Japanese Mounjaro is a traditional wellness tonic rooted in Japanese healing practices. This low-calorie drink blends matcha, kombu seaweed, umeboshi plum, and ginger to support digestion, boost metabolism, and promote natural energy. It’s ideal for those seeking a clean, functional beverage that aligns with holistic health and mindful eating.
1 tsp matcha powder (ceremonial or culinary grade)
1 small strip of dried kombu (about 2 inches)
1 umeboshi plum or 1 tsp umeboshi paste
1 tsp grated fresh ginger
1½ cups hot water (160–170°F / 70–80°C)
Soak the Kombu : Place the kombu in a cup or mug and pour the warm water over it.

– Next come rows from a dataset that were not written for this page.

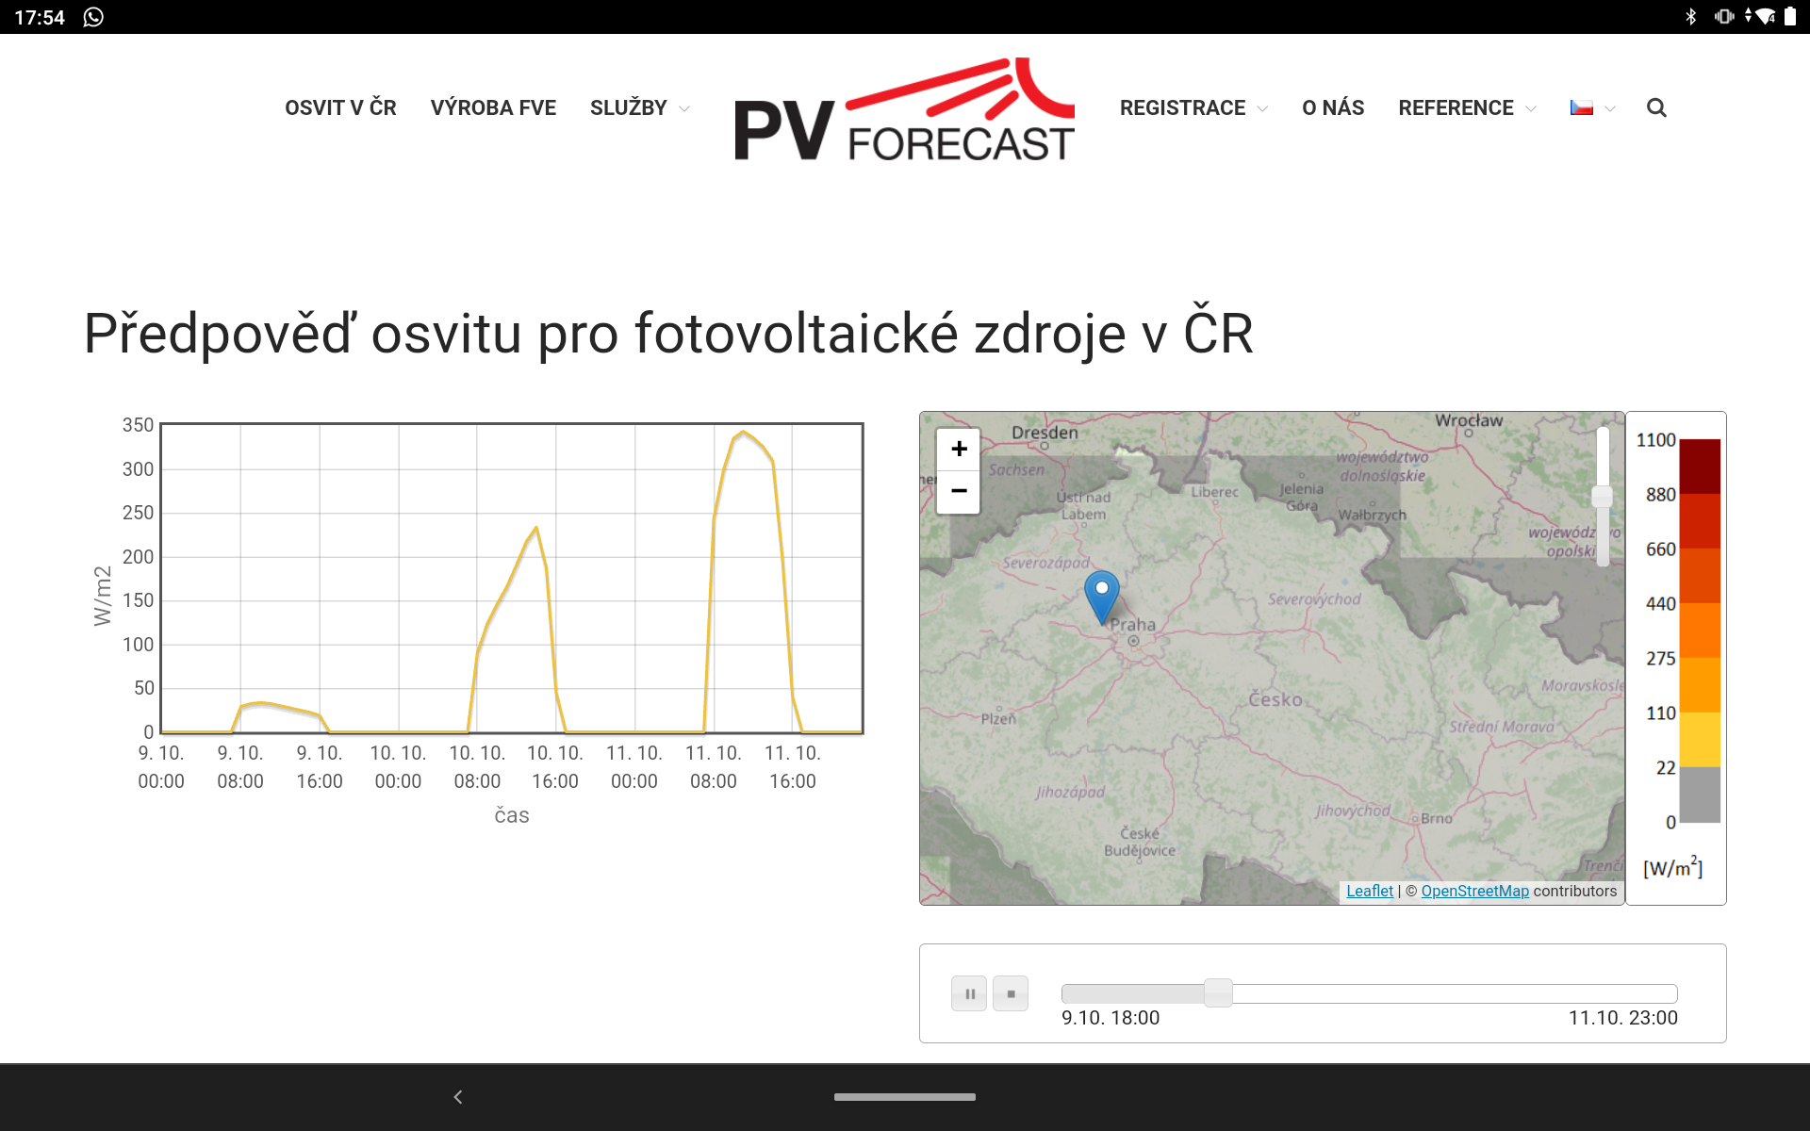
Task: Click the search magnifier icon
Action: [1656, 107]
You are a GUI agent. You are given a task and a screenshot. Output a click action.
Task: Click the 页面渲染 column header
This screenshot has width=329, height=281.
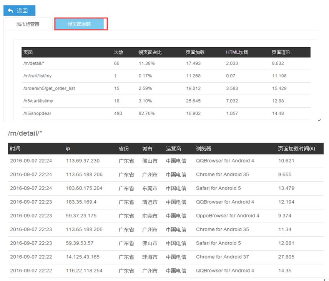[x=281, y=52]
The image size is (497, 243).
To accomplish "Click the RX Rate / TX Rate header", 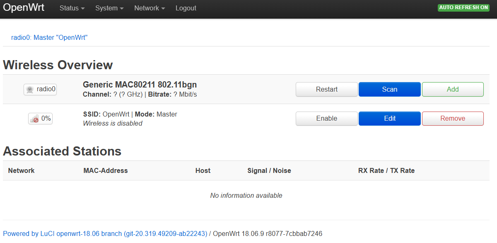I will click(x=386, y=170).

Let it soak for 5–10 minutes.
Add Ginger : Remove the kombu and add freshly grated ginger to the water.
Whisk the Matcha : Sift in the matcha powder and whisk using a bamboo whisk or spoon until frothy.
Stir in Umeboshi : Add the umeboshi plum (mashed) or umeboshi paste and stir well.
Adjust Flavor : Add lemon juice or sweetener if desired.
Serve : Enjoy warm, or chill over ice for a refreshing cold version.
For best results , use a bamboo whisk to create a smooth, frothy texture.
Avoid boiling water to preserve matcha’s nutrients and delicate flavor.
Prep the kombu-ginger base ahead of time and store in the fridge for up to 3 days—just add matcha and umeboshi when ready to enjoy.